El Hassan El Mansouri: Vous savez sans nul doute que l’ONDH a, depuis sa création, inscrit dans ses différents travaux et programmes de recherche la question de l’évaluation de l’impact socio-économique des politiques publiques. De là émerge la mise en avant de la question des inégalités socio-spatiales comme une réalité à prendre en charge.   

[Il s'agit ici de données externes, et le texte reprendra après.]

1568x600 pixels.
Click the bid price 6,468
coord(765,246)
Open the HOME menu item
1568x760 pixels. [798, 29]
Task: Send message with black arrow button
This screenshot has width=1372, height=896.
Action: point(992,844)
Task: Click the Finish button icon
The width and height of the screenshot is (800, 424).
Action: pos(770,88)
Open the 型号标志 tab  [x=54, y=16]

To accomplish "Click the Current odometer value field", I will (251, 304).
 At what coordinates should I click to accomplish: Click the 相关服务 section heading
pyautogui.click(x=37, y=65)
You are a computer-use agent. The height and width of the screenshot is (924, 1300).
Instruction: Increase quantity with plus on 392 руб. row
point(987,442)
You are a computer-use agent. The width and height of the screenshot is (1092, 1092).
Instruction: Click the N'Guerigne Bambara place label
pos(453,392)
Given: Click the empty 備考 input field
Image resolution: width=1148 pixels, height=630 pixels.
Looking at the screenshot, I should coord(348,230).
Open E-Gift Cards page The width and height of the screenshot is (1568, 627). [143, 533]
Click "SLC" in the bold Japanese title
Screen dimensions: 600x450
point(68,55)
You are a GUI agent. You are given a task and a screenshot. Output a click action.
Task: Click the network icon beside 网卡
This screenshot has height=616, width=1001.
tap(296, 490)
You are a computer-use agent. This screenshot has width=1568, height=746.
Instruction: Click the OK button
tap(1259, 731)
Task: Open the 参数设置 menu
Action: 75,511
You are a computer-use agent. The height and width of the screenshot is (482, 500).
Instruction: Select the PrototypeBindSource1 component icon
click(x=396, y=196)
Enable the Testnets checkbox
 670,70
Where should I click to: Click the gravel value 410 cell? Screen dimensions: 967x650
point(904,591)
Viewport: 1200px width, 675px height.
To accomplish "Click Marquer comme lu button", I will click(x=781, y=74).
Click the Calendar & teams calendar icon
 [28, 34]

Il faudrait savoir aussi que dans la littérature sur les politiques publiques, l’équité sociale est intimement associée au principe qui fonde la correction des retombées des inégalités sur les individus ou les groupes sociaux démunis. Il ne s’agit pas de l’égalité proprement dite, mais d’une convergence progressive et perceptible, de la société vers une répartition équilibrée des ressources, pouvoirs et opportunités, socialement et économiquement acceptable. L’équité ainsi définie tend à structurer, partout au monde, les plaidoyers, les fondements et les référentiels des modèles de développement durable et équitable. Mais elle se limite souvent à la lutte contre la pauvreté, voire à la garantie d’un minimum requis pour des raisons liées, entre autres, au rendement politique de la satisfaction immédiate des besoins urgents des populations en situation difficile.

Qu’est-ce qui explique l’engouement pour la réflexion sur la question de l’équité sociale aussi bien au Maroc qu’à travers le monde?

Vous savez certainement que les transitions démographiques, économiques, politiques et socioculturelles, plus rapides que de par le passé, font que l’équité sociale cesse d’être perçue comme un luxe ou une utopie mais plutôt comme une exigence sociale et sociétale. Les raisons sont liées aussi bien à l’équilibre social du développement qu’à son efficacité politique et son efficience économique et financière. En effet, de nouvelles formes de revendication de l’équité sociale émergent ces dernières années aussi bien dans les pays développés que dans les pays en développement.

Souvent spontanées mais justifiées, pareilles revendications expriment une demande sociale de dignité humaine, de vie décente et de protection des démunis des retombées économiques et écologiques des options passées de développement. Elles n’épargnent que les pays où l’extrême pauvreté bat de l’aile et où l’échelle des priorités est encore à l’état primaire.Partout où la pauvreté absolue recule, l’éducation se généralise et l’accès aux réseaux sociaux s’élargit.

Cette nouvelle forme de revendication se nourrit des inégalités, des frustrations qui en résultent et du populisme qui s’en sert à volonté. Aujourd’hui, l’équité sociale va au-delà de la réduction du chômage et des inégalités, en faisant du partage de l’emploi disponible une demande sociale concrète.

  

Pour des pays comme le Maroc où la pauvreté absolue et la faim sont quasiment éradiquées, les politiques publiques devraient être jugées non seulement par rapport à leur impact sur la vulnérabilité, le chômage et l’exclusion, mais aussi et surtout par rapport à l’allègement des inégalités sociales et des disparités territoriales.